SleepPhones are headphones specifically designed to be worn in bed. They were originally created for use by those who have difficulty falling asleep, so they can listen to white noise, rain sounds, or similar.
But my interest was rather different. I tend to go to sleep later than my girlfriend, and while I mostly read before sleep, I sometimes like to listen to podcasts or watch videos …
On-ear or over-ear headphones don’t let you turn onto your side, and in-ear ones tend to be uncomfortable when you do, digging into your ear. SleepPhones, in contrast, are designed to be comfortable with your head on a pillow, no matter which way you turn.
There’s a somewhat confusing array of different models, some of which are only suitable for getting to sleep, as they have built-in sounds and cannot connect to your iPhone or iPad. The original (Classic) model is equally useless to iPhone owners, as it has a cable with a 3.5mm jack.
The two main models for iPhone owners are Wireless and Effortless. Both are Bluetooth headphones, the difference between them being that Wireless are charged with a cable while Effortless offer wireless charging via something which looks like a clunkier version of the Apple Watch puck. I tested the badly-named Effortless model – but more on that below.
Look and feel
SleepPhones look exactly like a sweatband, which is pretty much exactly what the outer form is. Available in a choice of colors, the headband is a stretchy fabric made from a mix of polyester and spandex. All the electronics sit inside this double-layered band.
You wear the front of it around your forehead, or across your eyes, with the slim Bluetooth module in the rear. This is slim enough and has a soft enough casing that you really don’t feel it when your head is on a pillow.
The speakers are free-floating inside the sides of the headband. That is, they have a wired connection to the Bluetooth module, but the speakers themselves don’t have a fixed position within the band. It’s the elastic of the band against your ears that holds them in place. More on that in a moment too.
SleepPhones are very comfortable to wear. I was conscious of a slight feeling of tightness across my forehead when I first put them on, then quickly got used to them and was scarcely aware they were there.
You do need to get the right size headband. Too tight, and it will be uncomfortable; too loose, and it will slip down, or the speakers will wander within the band. I’m hat size 57 and found the medium a good fit.

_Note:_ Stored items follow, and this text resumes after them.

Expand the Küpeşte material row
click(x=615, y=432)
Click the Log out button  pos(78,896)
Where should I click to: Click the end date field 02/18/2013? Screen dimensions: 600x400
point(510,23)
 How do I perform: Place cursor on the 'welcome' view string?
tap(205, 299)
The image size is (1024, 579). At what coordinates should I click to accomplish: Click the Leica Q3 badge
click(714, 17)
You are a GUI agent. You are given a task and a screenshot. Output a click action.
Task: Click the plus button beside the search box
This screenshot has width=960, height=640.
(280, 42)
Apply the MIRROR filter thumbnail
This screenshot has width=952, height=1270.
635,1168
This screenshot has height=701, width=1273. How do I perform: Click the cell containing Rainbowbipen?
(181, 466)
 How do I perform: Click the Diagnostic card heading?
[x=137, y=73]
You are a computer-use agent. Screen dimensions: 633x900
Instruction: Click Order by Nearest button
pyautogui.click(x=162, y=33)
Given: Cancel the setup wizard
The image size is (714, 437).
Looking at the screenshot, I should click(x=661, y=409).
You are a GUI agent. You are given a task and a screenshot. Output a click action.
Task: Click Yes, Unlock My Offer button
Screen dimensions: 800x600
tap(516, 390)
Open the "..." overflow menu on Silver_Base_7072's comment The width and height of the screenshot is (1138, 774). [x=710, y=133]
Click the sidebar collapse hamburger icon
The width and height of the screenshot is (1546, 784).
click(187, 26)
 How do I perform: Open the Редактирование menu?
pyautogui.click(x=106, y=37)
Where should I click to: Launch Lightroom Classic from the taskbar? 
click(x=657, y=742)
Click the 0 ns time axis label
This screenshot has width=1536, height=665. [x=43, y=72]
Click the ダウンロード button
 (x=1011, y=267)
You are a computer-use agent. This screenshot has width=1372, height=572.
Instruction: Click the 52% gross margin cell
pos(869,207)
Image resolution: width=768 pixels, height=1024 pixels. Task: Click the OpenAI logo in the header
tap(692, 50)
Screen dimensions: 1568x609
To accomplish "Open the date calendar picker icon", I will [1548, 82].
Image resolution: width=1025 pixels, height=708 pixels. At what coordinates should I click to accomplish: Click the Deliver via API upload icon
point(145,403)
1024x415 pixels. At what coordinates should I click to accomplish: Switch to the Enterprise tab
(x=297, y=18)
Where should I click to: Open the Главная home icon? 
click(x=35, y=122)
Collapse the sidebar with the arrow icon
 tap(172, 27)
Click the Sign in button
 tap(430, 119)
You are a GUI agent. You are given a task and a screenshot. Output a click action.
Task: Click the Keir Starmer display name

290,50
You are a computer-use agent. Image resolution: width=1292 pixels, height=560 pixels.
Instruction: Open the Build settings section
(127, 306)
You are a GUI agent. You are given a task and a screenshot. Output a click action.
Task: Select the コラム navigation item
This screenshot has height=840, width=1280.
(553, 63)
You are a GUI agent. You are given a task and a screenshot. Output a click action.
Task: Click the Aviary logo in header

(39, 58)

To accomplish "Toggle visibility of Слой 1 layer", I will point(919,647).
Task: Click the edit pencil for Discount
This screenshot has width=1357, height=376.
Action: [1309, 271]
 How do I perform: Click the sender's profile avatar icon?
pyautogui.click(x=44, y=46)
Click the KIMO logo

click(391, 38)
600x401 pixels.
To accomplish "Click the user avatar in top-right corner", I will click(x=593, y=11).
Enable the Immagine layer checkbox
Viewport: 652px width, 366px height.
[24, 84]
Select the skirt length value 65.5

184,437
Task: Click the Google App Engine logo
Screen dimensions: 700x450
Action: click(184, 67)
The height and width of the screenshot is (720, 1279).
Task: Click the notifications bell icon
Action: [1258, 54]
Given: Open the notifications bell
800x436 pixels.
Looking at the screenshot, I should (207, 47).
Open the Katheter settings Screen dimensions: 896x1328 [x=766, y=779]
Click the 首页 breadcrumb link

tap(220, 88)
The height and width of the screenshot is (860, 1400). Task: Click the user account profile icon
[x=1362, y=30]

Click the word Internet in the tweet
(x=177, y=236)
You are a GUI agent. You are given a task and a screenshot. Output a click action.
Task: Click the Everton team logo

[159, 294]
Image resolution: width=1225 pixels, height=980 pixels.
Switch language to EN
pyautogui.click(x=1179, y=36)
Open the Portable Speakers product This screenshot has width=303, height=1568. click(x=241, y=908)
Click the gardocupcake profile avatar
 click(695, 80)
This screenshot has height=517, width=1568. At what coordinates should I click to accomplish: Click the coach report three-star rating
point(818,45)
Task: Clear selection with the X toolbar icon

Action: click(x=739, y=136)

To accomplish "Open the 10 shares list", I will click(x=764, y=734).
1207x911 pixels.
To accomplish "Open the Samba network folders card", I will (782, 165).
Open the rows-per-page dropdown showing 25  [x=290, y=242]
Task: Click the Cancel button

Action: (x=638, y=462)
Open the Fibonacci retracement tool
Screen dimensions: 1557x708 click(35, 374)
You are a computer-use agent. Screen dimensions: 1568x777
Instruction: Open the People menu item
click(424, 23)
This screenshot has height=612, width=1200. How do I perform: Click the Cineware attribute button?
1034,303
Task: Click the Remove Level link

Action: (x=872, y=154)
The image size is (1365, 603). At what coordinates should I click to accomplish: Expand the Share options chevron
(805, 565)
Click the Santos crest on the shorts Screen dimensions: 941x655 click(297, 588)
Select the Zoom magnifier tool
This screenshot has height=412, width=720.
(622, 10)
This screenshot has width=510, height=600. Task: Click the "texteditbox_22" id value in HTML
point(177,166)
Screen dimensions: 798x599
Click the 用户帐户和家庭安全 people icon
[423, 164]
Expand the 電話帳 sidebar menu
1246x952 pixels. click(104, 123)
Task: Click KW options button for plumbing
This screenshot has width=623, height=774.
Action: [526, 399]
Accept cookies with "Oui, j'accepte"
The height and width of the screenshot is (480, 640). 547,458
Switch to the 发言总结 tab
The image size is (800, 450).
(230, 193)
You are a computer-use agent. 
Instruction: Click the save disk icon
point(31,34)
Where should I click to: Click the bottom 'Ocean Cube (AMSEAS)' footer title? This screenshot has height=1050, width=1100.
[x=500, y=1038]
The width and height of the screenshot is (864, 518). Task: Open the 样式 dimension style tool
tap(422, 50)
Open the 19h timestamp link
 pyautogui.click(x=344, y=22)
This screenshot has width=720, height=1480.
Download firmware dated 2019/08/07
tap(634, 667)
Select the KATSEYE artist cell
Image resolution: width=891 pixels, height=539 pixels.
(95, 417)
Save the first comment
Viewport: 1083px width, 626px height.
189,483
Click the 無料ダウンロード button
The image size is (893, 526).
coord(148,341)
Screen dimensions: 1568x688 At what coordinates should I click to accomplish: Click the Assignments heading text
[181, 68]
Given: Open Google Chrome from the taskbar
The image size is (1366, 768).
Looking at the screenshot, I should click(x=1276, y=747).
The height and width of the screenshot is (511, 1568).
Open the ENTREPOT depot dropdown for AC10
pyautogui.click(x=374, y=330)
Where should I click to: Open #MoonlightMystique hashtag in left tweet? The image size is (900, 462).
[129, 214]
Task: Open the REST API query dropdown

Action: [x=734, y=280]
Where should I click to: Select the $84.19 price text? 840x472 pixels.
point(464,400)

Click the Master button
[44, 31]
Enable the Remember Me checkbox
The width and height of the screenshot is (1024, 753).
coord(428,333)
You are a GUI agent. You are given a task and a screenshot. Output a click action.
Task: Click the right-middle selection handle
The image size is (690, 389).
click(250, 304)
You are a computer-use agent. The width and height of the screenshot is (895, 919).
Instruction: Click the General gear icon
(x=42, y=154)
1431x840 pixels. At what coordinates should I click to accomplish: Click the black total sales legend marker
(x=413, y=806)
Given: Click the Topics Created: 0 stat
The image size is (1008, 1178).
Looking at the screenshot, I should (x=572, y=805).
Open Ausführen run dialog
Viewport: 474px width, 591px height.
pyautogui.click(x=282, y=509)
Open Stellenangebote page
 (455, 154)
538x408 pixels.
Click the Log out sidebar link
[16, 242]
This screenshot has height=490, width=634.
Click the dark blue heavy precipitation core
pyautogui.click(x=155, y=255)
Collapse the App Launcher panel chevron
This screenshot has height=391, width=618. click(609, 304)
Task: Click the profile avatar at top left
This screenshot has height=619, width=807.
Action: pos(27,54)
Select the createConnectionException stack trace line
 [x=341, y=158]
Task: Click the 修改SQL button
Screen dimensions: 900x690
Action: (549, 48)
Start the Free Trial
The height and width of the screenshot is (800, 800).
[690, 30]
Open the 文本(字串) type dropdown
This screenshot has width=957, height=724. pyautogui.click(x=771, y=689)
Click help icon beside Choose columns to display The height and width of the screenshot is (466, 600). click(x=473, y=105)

There are three buttons on the rear Bluetooth module, and as they are inside the band, you have to use them by feel. I have to say, this is quite awkward, so I only used the larger center button to switch them on and off (in each case, hold down and wait for the confirmation tone). I didn’t use the two volume buttons, finding it easier to adjust the volume on my iPhone or iPad.
The other thing that is fiddly is adjusting the position of the speakers inside the headband, as you have to kind of work them into position through the fabric, test, then repeat. In theory, you only have to do this once, but they can move if you aren’t careful about how you put the SleepPhones down after use. My plan is to carefully sew a couple of short seams on each side of the speakers to stop them moving.
I wasn’t expecting much in terms of sound quality. This is a convenience product primarily designed for sleep sounds, so I didn’t think much work would have been put into the audio quality. That didn’t concern me, as my planned use was only podcasts and videos.
However, when I did test them with music, I have to say I was impressed. You do need to make sure the speakers are positioned correctly, as the sound falls off very quickly if they aren’t centred on your ears – but once they are, the audio quality was way better than I’d expected. Certainly acceptable for casual listening.
Don’t misunderstand me: SleepPhones aren’t on a par with the sort of premium headphones I usually use, but I have zero complaints with their intended use, and they are usable for music too.
The one complaint I have is charging. Although the wireless charger sounds convenient, meaning you can recharge the headphones without removing the Bluetooth module from the band, it’s very fiddly in practice. They have to be very precisely aligned in an off-center position, and the indicator light on the charging puck is on the side the cable comes in. The fabric also hangs over the puck, making it even harder to see the indicator light.
The wireless-charging model is called Effortless, but this is anything but! I’d honestly recommend opting for the wired-charging model instead.
Pricing and conclusions
At $149.95, SleepPhones aren’t inexpensive for something you’re only likely to use in bed. But if you frequently like to listen to podcasts or videos in bed, then it’s probably a worthwhile price for the comfort factor.
However, given the awkwardness of wireless charging, I would, as I say, recommend saving yourself fifty bucks and opting instead for the “Wireless” model that features wired-charging. Yes, you’ll have to open the headband flat and partially pull out the Bluetooth module to plug in the charging cable, but I seriously don’t think that will be any more trouble than getting the wireless charger aligned.
At a hundred bucks, if listening to audio in bed is something you do a lot, SleepPhones are highly recommended.
SleepPhones Wireless cost $99.95, while the Effortless model costs $149.95. Both are available in two fabrics and a choice of colors.